- [Short task 1]
Answer these questions from the forum post on the set x² = y²:
(a) In the definition of M, what equation must each point (x, y) satisfy?
(b) What rank must the Jacobian matrix associated with φ have on U?
(c) What rank does the Jacobian matrix of φ(x, y) = x² − y² have at (0, 0)?
- [Short task 2] Extend the forum post on the set x² = y², picking up after its final sentence.

-- start Source extract --

Why is this set not a manifold?

Question

Set $M = \{ \, (x, y) : x^2 = y^2 \, \}$. If for every point $(a, c)$ in $M$, there exists a neighborhood $U$ containing $(a, c)$ and function $\phi(x, y)$ such that:

1. $\phi(x, y) = 0$ on $M \cap U$;
2. The Jacobian matrix associated with $\phi$ has rank $1$ on $U$. (In general, it does not have to be rank $1$. But here the only choice is $1$.)

Then, $M$ is a manifold. If the Jacobian matrix has ranks greater than $0$, then we have use $\phi$ to carry out the implicit function theorem, and construct a function such that $(x, y) = (x, f(x))$ on $M \cap U$. But I don't know how to go in reverse; what is the contradiction if $M$ is a manifold?

An educated guess says that $(0, 0)$ is our trouble spot. The function $\varphi(x, y) = x^2 - y^2$ equals $0$ on $M$. But the Jacobian matrix has zero rank at $(0, 0)$. So, we cannot use $\varphi$ to carry out the implicit function theorem...

-- end Source extract --
-- start Data entries --

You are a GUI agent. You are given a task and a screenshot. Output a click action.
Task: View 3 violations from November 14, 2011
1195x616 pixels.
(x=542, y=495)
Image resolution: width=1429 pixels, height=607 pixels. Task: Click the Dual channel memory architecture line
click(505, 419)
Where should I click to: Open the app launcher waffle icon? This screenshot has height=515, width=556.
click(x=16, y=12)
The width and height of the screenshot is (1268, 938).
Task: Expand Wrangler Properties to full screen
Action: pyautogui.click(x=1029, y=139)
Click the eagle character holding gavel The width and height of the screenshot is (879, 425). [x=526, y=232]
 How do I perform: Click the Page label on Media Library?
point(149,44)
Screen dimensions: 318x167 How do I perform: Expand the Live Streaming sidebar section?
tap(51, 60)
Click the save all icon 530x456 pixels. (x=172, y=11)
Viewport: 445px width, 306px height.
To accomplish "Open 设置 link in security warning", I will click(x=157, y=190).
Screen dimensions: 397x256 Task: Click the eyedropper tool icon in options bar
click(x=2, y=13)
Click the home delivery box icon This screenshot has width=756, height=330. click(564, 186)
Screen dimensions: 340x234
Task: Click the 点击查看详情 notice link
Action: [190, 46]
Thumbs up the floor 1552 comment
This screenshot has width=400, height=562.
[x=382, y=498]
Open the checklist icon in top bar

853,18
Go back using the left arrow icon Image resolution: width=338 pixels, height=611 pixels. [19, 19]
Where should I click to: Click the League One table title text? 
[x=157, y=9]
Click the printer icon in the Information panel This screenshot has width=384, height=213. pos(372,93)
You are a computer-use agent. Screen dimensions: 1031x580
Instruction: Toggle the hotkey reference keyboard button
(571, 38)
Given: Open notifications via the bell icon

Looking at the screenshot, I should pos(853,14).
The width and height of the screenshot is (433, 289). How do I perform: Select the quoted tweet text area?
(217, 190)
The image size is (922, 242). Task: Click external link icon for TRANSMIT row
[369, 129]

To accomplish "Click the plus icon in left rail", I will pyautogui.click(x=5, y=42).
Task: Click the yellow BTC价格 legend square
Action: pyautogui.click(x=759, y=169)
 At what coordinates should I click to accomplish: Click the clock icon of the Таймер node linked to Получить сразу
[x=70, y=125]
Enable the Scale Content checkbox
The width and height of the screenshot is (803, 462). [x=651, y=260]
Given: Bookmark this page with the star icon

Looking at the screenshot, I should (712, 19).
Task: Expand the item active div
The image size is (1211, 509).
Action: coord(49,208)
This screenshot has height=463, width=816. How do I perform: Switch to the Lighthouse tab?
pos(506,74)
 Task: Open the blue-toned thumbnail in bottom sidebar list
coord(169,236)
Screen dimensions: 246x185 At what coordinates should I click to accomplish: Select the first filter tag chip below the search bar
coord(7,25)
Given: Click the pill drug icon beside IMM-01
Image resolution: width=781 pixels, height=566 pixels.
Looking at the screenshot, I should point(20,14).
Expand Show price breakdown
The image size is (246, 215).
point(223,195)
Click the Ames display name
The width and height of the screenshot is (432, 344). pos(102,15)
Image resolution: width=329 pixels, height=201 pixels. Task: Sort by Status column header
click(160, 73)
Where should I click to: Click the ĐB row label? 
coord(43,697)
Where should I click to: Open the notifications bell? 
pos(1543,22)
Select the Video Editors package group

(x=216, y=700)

-- end Data entries --

- [Task output 1]
(a) x² = y²
(b) Rank 1
(c) Zero rank

- [Task output 2]
Answer 1

$x^2-y^2=0$ is equivalent to $(x-y)(x+y)=0$, it is equivalent to $x=y$ or $x=-y$. Thus it is the union of two lines of $R^2$ which intersects at $(0,0)$, it is not a manifold since you don't have a tangent space at $(0,0)$.

You can also say that if it was a manifold, it would have been a $1$-dimensional manifold, but a connected neighborhood of $(0,0)$ can't be diffeomorphic to an interval, since if you remove $(0,0)$ from it, you have at least four connected components.

Answer 2

A 1-dimensional connected manifold has the property that when you remove any one of its points you get at most two connected components.

Prove this and then use it to show that your set is not a manifold.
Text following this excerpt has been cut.